What is cjc-1295 ipamorelin

"CJC-1295 ipamorelin" is shorthand for a two-peptide research combination: CJC-1295 (a long-acting GHRH analog) plus ipamorelin (a selective GHS-R1a agonist). They are distinct compounds with distinct receptors; the appeal is that GHRH-pathway and ghrelin-pathway stimulation are additive at the pituitary. Ipamorelin's contribution is the selectivity — a GH pulse without the cortisol/prolactin spike older GHRPs caused [1]. Crucially, the combination has no peer-reviewed human dosing basis and no combination trial — any protocol you see described is community-derived, not clinically established.
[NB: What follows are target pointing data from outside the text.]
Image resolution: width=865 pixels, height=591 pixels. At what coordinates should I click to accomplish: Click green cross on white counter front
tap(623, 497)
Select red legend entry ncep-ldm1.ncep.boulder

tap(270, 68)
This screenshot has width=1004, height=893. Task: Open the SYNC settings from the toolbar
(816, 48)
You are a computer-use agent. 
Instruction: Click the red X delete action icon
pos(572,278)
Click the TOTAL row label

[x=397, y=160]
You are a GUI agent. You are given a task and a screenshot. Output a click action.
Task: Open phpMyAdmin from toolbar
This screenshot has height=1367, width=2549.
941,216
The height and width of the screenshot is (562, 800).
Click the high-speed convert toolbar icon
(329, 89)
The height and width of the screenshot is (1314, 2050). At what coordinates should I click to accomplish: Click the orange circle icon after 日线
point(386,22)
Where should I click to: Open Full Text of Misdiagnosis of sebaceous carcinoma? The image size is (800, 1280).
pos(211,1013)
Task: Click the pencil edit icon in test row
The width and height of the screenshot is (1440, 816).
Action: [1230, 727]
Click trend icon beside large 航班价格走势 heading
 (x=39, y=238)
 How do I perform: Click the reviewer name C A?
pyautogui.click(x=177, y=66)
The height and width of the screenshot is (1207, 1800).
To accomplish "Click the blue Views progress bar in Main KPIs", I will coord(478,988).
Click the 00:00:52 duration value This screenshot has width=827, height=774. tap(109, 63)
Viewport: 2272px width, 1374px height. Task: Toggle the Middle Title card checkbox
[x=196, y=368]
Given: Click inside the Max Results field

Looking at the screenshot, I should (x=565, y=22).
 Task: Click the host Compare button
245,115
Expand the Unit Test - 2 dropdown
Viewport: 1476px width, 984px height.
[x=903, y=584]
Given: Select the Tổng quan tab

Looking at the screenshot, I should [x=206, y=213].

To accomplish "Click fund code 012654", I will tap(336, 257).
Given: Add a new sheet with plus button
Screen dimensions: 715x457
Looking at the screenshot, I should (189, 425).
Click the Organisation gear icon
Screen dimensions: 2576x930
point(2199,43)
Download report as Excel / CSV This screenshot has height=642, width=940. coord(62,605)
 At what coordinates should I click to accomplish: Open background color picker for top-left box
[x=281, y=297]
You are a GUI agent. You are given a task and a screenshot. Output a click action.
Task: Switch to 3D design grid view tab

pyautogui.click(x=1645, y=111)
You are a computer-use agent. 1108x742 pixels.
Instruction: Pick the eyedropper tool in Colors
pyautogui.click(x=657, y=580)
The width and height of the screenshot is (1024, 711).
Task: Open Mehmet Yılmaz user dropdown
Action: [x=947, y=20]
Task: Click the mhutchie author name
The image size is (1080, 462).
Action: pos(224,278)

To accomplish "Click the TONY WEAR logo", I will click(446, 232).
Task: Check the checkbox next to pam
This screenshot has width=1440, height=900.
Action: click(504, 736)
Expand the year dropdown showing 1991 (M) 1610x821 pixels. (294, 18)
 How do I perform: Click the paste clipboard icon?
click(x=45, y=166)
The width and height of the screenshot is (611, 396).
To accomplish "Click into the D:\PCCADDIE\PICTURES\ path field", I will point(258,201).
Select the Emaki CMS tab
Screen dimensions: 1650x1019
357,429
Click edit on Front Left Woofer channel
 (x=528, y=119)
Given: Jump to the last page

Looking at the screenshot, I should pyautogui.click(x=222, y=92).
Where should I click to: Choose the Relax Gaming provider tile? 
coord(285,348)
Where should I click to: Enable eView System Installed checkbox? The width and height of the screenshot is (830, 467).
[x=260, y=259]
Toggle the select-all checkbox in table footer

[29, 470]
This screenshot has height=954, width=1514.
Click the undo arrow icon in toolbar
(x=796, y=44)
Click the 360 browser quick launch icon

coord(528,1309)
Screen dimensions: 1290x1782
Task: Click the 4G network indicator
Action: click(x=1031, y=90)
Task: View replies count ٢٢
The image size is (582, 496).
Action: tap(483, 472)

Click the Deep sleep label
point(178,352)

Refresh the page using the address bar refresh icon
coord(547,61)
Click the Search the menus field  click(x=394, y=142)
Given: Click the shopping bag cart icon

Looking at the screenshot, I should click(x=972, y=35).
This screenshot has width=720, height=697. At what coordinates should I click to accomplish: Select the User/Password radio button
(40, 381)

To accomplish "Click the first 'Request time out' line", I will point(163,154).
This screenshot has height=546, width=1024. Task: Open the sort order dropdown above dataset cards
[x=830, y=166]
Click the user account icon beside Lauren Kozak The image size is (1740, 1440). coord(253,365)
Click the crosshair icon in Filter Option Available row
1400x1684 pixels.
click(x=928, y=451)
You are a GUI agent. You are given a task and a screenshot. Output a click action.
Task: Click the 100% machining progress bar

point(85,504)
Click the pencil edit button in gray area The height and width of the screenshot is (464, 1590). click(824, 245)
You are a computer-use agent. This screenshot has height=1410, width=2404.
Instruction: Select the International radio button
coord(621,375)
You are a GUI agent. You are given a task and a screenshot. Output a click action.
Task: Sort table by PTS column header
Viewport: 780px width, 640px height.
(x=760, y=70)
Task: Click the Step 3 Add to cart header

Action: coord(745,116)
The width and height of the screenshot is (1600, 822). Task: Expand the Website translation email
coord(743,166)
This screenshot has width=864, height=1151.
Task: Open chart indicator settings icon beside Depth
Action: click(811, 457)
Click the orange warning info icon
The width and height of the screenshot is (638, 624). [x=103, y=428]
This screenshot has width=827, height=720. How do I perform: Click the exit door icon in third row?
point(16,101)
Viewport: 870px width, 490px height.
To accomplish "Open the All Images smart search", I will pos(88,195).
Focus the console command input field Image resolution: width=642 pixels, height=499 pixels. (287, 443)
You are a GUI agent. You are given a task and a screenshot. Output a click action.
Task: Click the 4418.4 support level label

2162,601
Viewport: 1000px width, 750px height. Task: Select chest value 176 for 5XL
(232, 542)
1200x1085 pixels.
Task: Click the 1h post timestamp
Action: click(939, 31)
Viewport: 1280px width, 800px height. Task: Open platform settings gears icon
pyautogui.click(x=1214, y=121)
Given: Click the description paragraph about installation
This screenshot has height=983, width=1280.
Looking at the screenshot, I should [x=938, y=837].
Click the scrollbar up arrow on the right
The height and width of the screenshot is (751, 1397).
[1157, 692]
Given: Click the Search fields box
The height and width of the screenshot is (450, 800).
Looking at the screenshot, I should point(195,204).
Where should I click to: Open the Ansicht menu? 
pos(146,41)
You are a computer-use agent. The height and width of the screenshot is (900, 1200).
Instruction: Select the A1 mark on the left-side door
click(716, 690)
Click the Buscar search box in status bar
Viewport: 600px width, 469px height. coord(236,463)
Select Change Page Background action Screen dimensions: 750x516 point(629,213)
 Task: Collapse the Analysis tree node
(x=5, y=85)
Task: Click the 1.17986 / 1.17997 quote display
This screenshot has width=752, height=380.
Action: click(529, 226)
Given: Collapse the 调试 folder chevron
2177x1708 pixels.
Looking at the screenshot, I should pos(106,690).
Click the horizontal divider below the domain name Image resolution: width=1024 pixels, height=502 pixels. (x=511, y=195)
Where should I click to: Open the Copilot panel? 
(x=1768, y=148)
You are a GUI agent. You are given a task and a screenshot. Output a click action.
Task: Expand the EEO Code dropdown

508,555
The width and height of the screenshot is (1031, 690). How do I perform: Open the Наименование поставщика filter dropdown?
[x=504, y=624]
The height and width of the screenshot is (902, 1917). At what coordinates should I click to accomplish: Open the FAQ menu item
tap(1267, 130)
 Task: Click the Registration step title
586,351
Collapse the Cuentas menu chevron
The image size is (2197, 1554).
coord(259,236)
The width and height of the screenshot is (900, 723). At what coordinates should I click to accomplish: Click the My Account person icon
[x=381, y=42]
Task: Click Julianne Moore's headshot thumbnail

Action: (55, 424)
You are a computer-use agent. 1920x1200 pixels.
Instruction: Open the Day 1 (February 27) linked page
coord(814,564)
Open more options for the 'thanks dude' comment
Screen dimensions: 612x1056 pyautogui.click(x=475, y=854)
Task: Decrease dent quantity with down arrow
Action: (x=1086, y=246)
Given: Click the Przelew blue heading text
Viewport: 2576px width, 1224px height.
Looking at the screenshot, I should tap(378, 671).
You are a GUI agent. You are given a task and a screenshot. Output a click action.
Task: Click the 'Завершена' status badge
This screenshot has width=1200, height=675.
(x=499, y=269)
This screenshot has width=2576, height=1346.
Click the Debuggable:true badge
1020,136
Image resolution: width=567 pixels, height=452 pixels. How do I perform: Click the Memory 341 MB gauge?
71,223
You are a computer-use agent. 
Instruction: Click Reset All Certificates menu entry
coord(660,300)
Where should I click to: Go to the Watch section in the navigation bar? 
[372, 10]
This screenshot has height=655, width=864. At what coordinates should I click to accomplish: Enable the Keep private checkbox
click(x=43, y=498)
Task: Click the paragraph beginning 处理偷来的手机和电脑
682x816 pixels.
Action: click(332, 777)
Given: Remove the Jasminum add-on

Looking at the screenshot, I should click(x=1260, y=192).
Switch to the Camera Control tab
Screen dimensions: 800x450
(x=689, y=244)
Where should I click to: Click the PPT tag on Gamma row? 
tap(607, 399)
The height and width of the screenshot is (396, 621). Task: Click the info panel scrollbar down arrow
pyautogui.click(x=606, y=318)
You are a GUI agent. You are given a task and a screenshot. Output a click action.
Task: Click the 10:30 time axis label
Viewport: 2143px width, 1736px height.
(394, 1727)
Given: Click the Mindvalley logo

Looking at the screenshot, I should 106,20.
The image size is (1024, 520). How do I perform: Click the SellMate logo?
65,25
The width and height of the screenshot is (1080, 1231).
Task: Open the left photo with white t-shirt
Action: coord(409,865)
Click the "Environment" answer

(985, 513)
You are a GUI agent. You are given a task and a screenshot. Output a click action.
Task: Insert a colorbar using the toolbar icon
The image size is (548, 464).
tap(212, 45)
Does cjc-1295 ipamorelin work

For the narrow mechanistic claim — "does it raise growth hormone" — each component independently does so in its own studies, so a GH pulse is biologically plausible. For any outcome claim — fat loss, muscle gain, anti-aging — the honest answer is that no controlled human trial has tested the CJC-1295 + ipamorelin combination for any of it [11]. Ipamorelin's own single human efficacy trial failed its endpoint [3]. "Works" depends entirely on which claim you mean: GH release, plausible; measurable real-world outcomes, unproven.

Ipamorelin vs sermorelin

Different receptors, different classes. Ipamorelin is a GHS-R1a (ghrelin-receptor) agonist — a growth-hormone-releasing peptide [1]. Sermorelin is a GHRH analog (the first 29 amino acids of growth-hormone-releasing hormone) that acts on the GHRH receptor. They stimulate GH through separate pathways, which is precisely why they (or ipamorelin and a longer-acting GHRH analog) get paired. The headline practical difference: sermorelin had a genuine approved-drug history as a prescription product; ipamorelin never did and its one human efficacy trial missed [3]. This page is about ipamorelin — sermorelin appears only as the contrast people search for.

Ipamorelin vs tesamorelin

Also different classes. Tesamorelin is a stabilized GHRH analog with an actual approved human indication (HIV-associated lipodystrophy) and real human outcome data behind it. Ipamorelin is a ghrelin-receptor agonist [1] with no approval anywhere and one failed Phase 2 trial [3]. So the contrast isn't subtle: tesamorelin is an approved GHRH-pathway drug with human efficacy data; ipamorelin is an investigational ghrelin-pathway research peptide whose human record is thin and negative. They hit the pituitary through different doors, and only one of them cleared the regulatory bar.